2024年の年末年始は、12月28日から1月5日まで9連休という人も多いのではないでしょうか。
他方、スマホやメールで常時、連絡がとれる現在は、職場を離れても仕事とのつながりが断てずプライベートとの切り替えが難しくなった感もあります。休日など勤務時間外に職場から受ける連絡は気分のよいものではありません。
そこで取り沙汰されるのが「つながらない権利」の必要性です。
勤務時間外に働き手が職場からの連絡を遮断・拒否できることをいい、海外ではフランスやイタリアなどで法制化。2024年8月にはオーストラリアでも施行されました。
日本でもつながらない権利を法制化すれば、“休日対応”を迫られる人々の悩みは解消されるか、というと、当然ながら問題はそう単純ではありません。
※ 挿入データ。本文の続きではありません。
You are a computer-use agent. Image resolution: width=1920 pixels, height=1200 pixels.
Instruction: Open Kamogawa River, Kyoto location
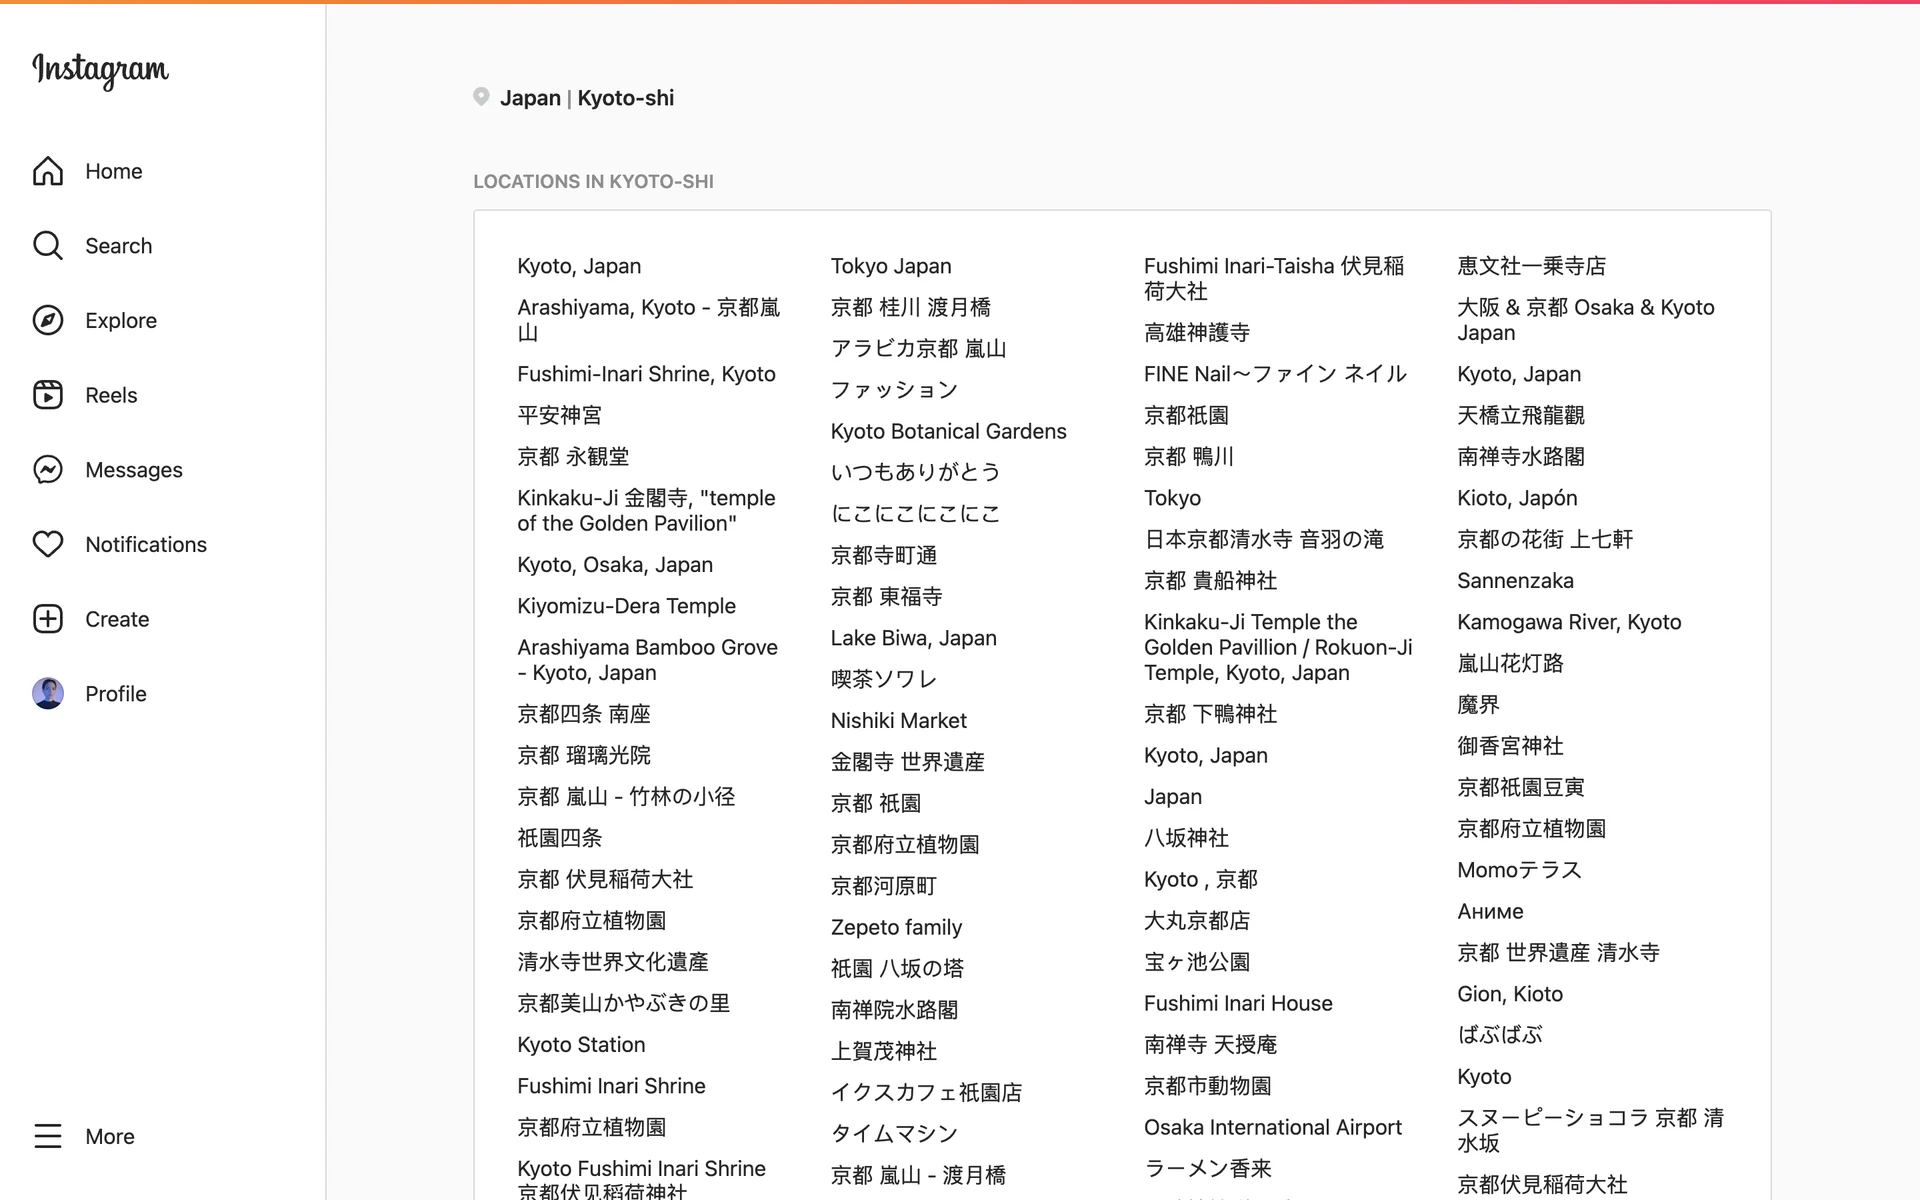click(x=1568, y=622)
企業と働き手の双方にとってベストな「つながらない権利」の形は、いかにして可能なのでしょうか。
ワークスタイル研究家/しゅふJOB総研 研究顧問/4児の父・兼業主夫
愛知大学文学部卒業。雇用労働分野に20年以上携わり、人材サービス企業、業界専門誌『月刊人材ビジネス』他で事業責任者・経営企画・人事・広報部門等の役員・管理職を歴任。
所長として立ち上げた調査機関『しゅふJOB総研』では、仕事と家庭の両立を希望する主婦・主夫層を中心にのべ5万人以上の声をレポート。
NHK「あさイチ」他メディア出演多数。
スマホが行き渡り、常時つながる状態になったのは世界共通です。これは、テクノロジーの進化によって生み出された変化であり、同時につながらない権利もまた世界共通の課題といえます。
一方で、ワークライフバランスが推奨され、働き方改革も進められてきています。仕事と休息のバランスが大切にされるようになったにもかかわらず、常時つながっている社会が構築されたことで、仕事から完全には解放されないという矛盾した状態が生まれてしまったことになります。
かつて、昭和から平成にかけて企業戦士たちが「24時間戦えますか?」などと鼓舞された時代でも、会社から一歩外に出れば社員は自ずと仕事から切り離されました。いまは会社とのつながりを切ろうにも切れない点において、モーレツ労働が求められた時代以上の束縛が生じているともいえます。
勤務時間外も業務対応に追われ、心身の健康が損なわれてしまっては、労働契約法や労働安全衛生法によって定められている安全配慮義務の観点から望ましくありません。つながらない権利が法制化されていない現状であっても、会社側は一定の責任を負っています。
また、社員側は基本的に勤務時間外の労働義務は発生しませんし、仕事とのつながりを完全に遮断してしまうと不便なこともあります。例えば、緊急対応が必要で勤務時間外であっても連絡がとれないとその後の仕事にも支障が出るような場合や、休み明けの仕事をスムーズに開始するためにメールなどをチェックしておきたいなど事情はさまざまです。
それらを踏まえると、つながらない権利が求められているのは、必ずしもつながり自体の遮断が目的とは限りません。勤務時間外に受けた職場からの連絡を確認するか否か、また返信するかといったアクションなどについて、社員自身の裁量と意思で決められるよう「レスポンス主導権」を認めることを意味している面もありそうです。